───── RECORDS SHOWN
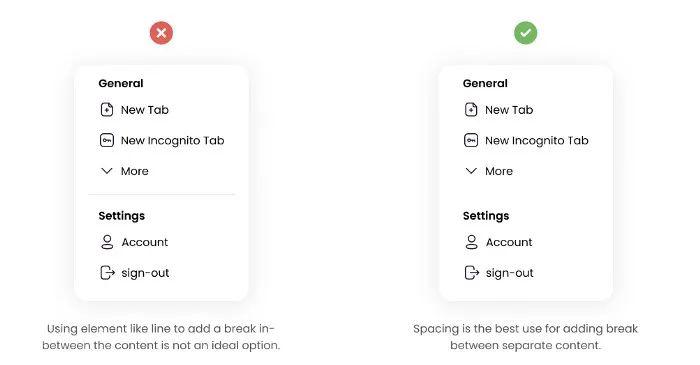The image size is (700, 365).
Task: Select New Incognito Tab in right menu
Action: click(x=537, y=141)
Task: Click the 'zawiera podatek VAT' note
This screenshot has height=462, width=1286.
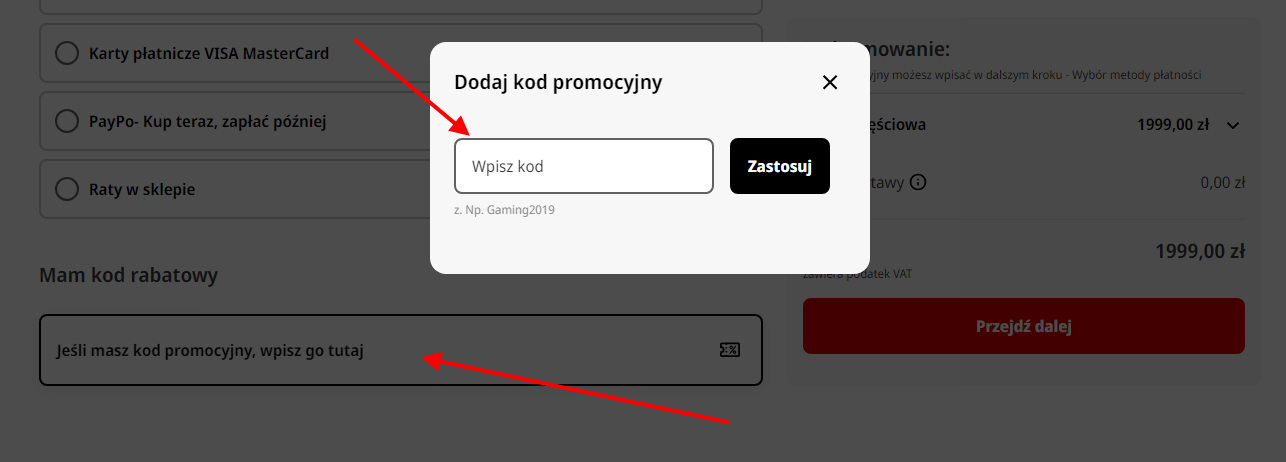Action: tap(858, 273)
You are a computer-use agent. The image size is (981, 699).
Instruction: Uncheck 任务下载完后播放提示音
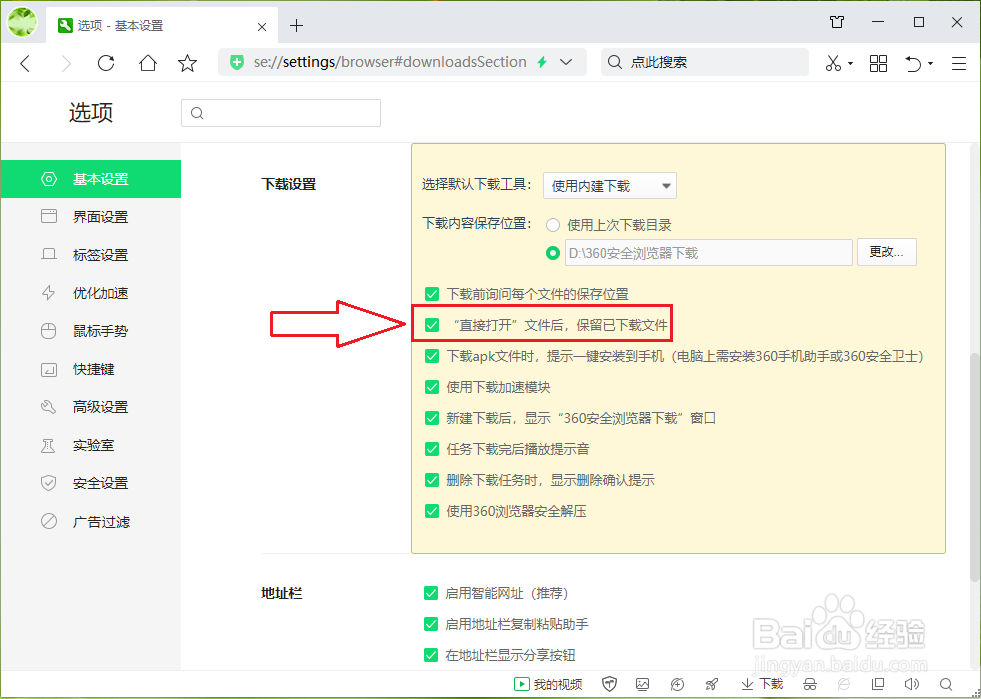coord(432,451)
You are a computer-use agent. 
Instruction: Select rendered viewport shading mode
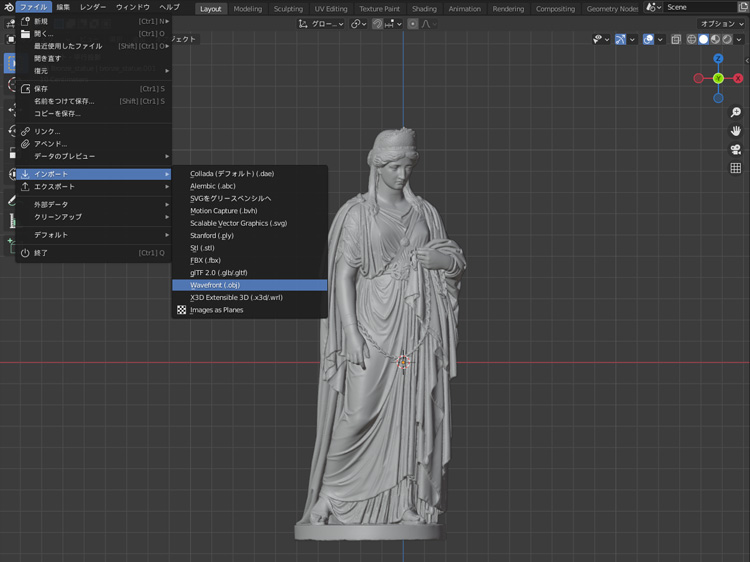[x=726, y=40]
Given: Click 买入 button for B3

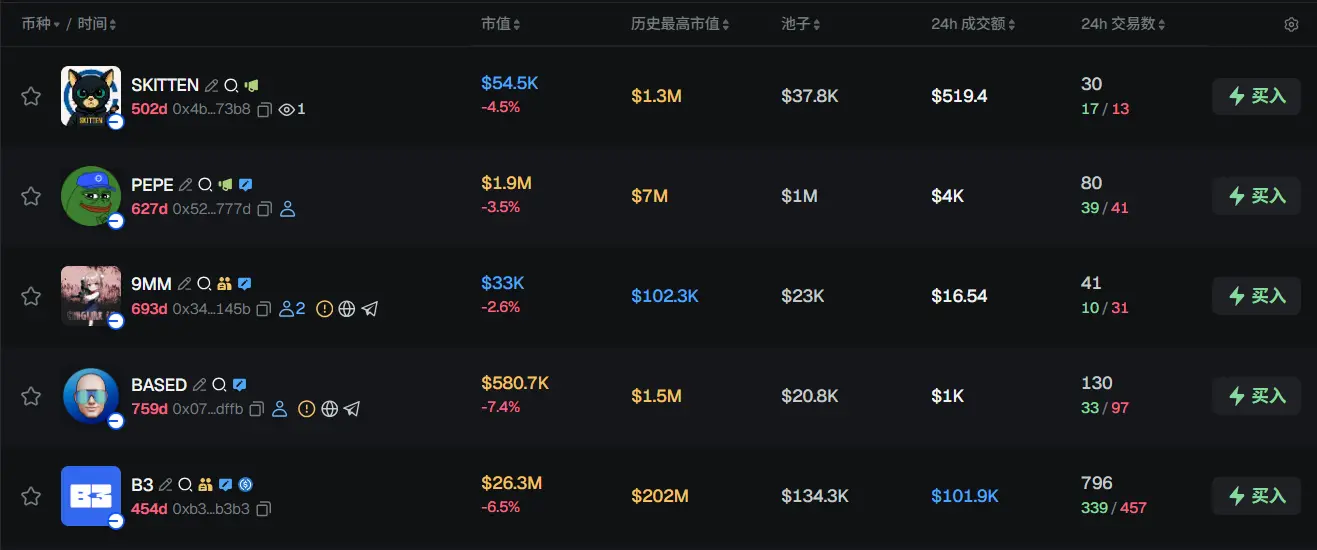Looking at the screenshot, I should point(1256,496).
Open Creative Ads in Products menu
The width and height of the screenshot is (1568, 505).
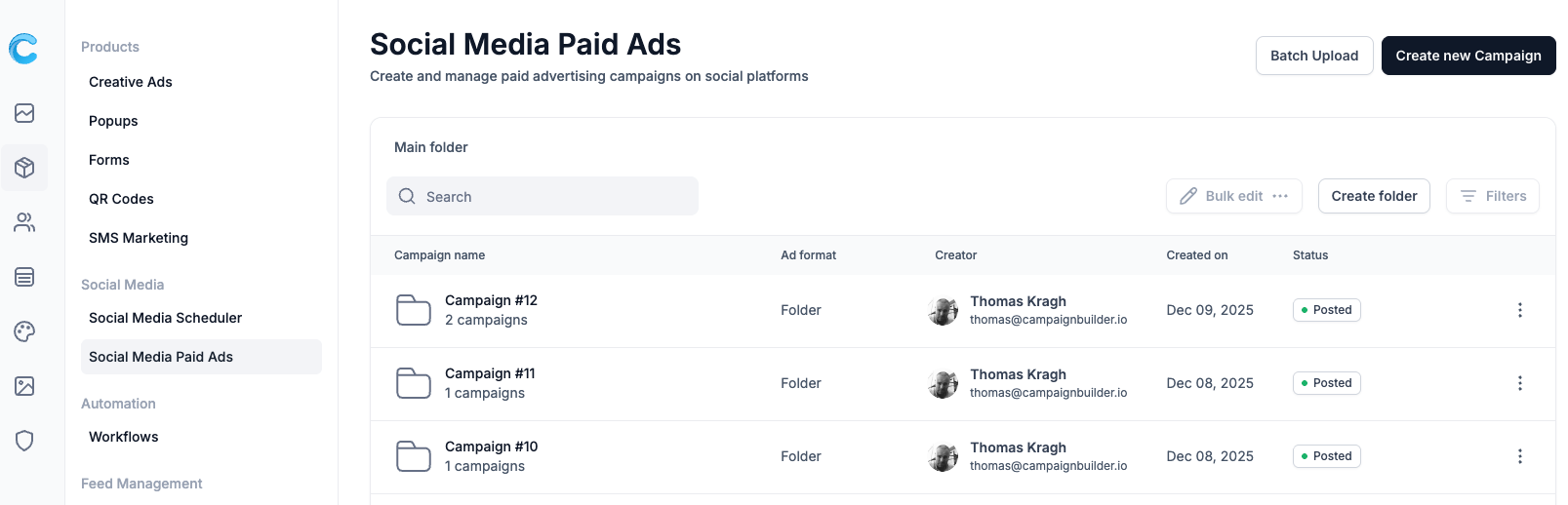click(x=131, y=82)
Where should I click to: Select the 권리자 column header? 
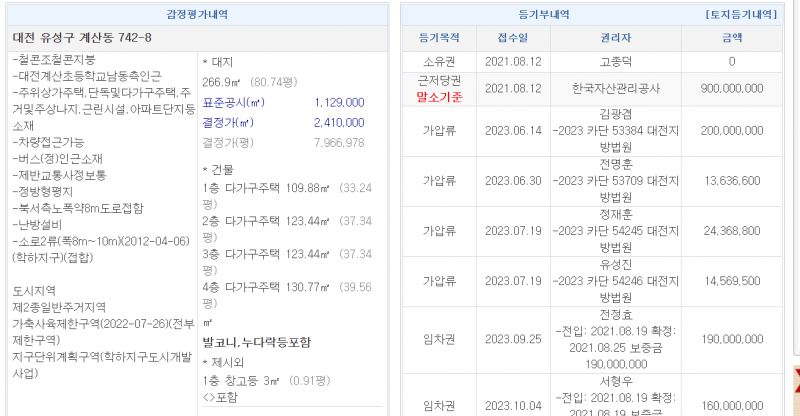coord(615,38)
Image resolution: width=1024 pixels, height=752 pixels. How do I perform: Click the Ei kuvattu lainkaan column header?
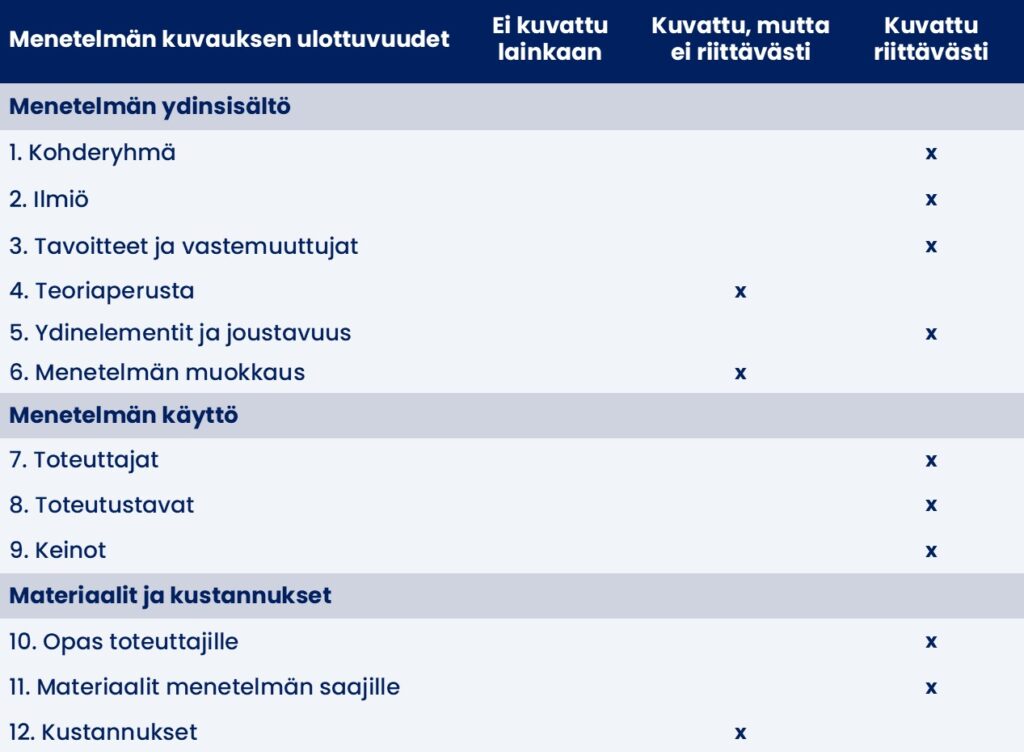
──────────
__WORK REQUEST__:
What is needed is an exact restatement of every line from the line containing "You are a computer-use agent. The" through the last line of the records, minus any pictures.

__RESPONSE TO THIS EXERCISE__:
You are a computer-use agent. The image size is (981, 699).
Instruction: Uncheck 任务下载完后播放提示音
coord(432,451)
You are a computer-use agent. 
Instruction: Select rendered viewport shading mode
[x=726, y=40]
Given: Click 买入 button for B3

Looking at the screenshot, I should point(1256,496).
Open Creative Ads in Products menu
The width and height of the screenshot is (1568, 505).
click(x=131, y=82)
Where should I click to: Select the 권리자 column header? 
coord(615,38)
Image resolution: width=1024 pixels, height=752 pixels. How do I perform: Click the Ei kuvattu lainkaan column header?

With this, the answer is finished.